The Global Biodata Coalition (GBC) designated GXD a Global Core Biodata Resource.

GCBR_Logo

Global Core Biodata Resources are biodata resources that are of fundamental importance to the wider biological and life sciences community and the long term preservation of biological data. They:

  • provide free and open access to their data,
  • are used extensively both in terms of the number and distribution of their users,
  • are mature and comprehensive,
  • are considered authoritative in their field,
  • are of high scientific quality, and
  • provide a professional standard of service delivery.
Their operation is based on well-established life-cycle management processes and well-understood dependencies with related data resources. GCBRs have either terms of use or specific licenses that conform to the Open Definition, to enable the reuse of data.

GXD introduces an Expression Profile Search

GXD has developed the Expression Profile Search, a tool to search for genes by their expression profile. It allows users to define the expression profile of interest by specifying up to 10 anatomical structures and whether expression is present or absent in these structures.

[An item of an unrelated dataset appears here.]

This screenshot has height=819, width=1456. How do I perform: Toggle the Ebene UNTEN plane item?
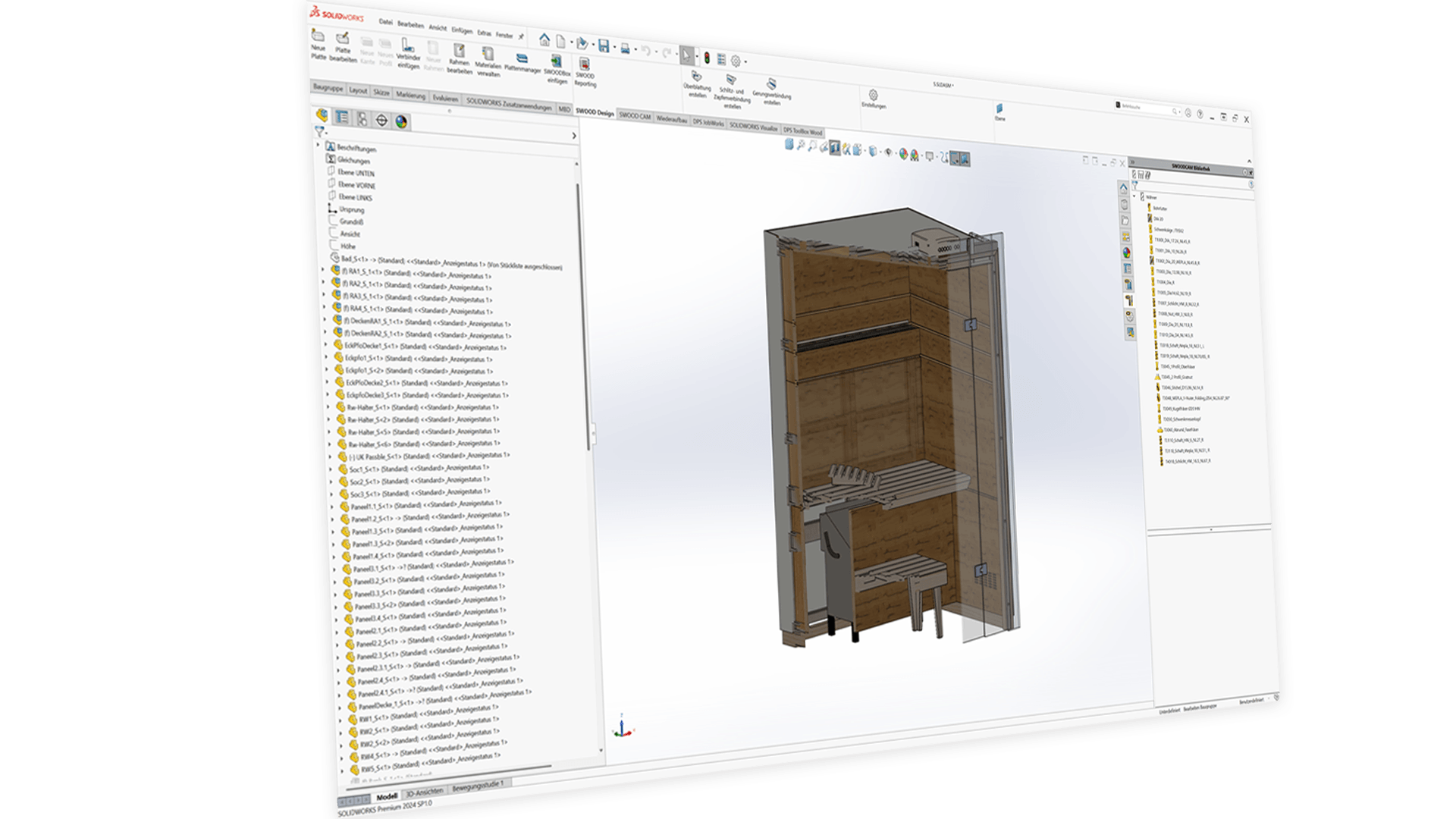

It can be found as a tab on the Gene Expression Data Query.

GXD now includes RNA-seq data

GXD has been expanded to include RNA-Seq data. In keeping with GXD's scope, these data are from experiments that examine endogenous gene expression in wild-type and mutant mice during the embryonic stages and/or postnatal life. The data sets have been imported from the EMBL-EBI's Expression Atlas. We have integrated these data with the other types of expression data in GXD and with the genetic, functional, phenotypic and disease-related information in MGI and thus made them accessible to many new search capabilities.

We chose the Expression Atlas as our data source because their team selects high quality data sets from the public repositories (ArrayExpress and NCBI's GEO) and then uses a standardized pipeline to re-analyze the data, generating consistently processed TPM values. To effectively integrate these data into GXD, we processed these files further to compute averaged quantile normalized TPM values per gene per biological replicate set. Using the Expression Atlas thresholds as a guide, the TPM values are assigned to expression bins of high, medium, low, and below cutoff.

This binning of TPM values allowed us to assign a detected/not detected value to these data, as is done for all the other expression data in GXD. We also annotated metadata for the RNA-seq samples using the same controlled vocabularies and ontologies we use for all other expression data in GXD. These two steps enable the full integration of these data into GXD/MGI and makes them accessible via existing search tools.

New data filters on GXD's search summaries

GXD has developed new filters that take advantage of the genetic, functional, phenotypic and disease-related information in MGI. These filters have been added to the gene expression data search summaries. They enable users to use gene function, phenotype and disease ontology annotations, as well as marker type, to filter expression assay results. Filters for individual RNA-seq data sets and TPM expression bins have also been developed. When combined with the pre-existing filters for anatomical system, developmental stage, assay type, detected/not detected and wild-type and mutant specimens, users have powerful tools to quickly and efficiently extract the expression data of interest to them.

Direct access to Morpheus heat map visualization and analysis tools

GXD users can use our search tools and filters to create RNA-seq data sets containing the expression data of interest to them. Then, by merely clicking a button on the gene expression data search summary, these data, including the curated sample metadata, will be rendered into an expression heat map via Morpheus, a heat map visualization and analysis tool created at the Broad Institute. Morpheus offers a myriad of tools for further display and analysis, including sorting, filtering, hierarchical clustering, nearest neighbors analysis, and visual enrichment.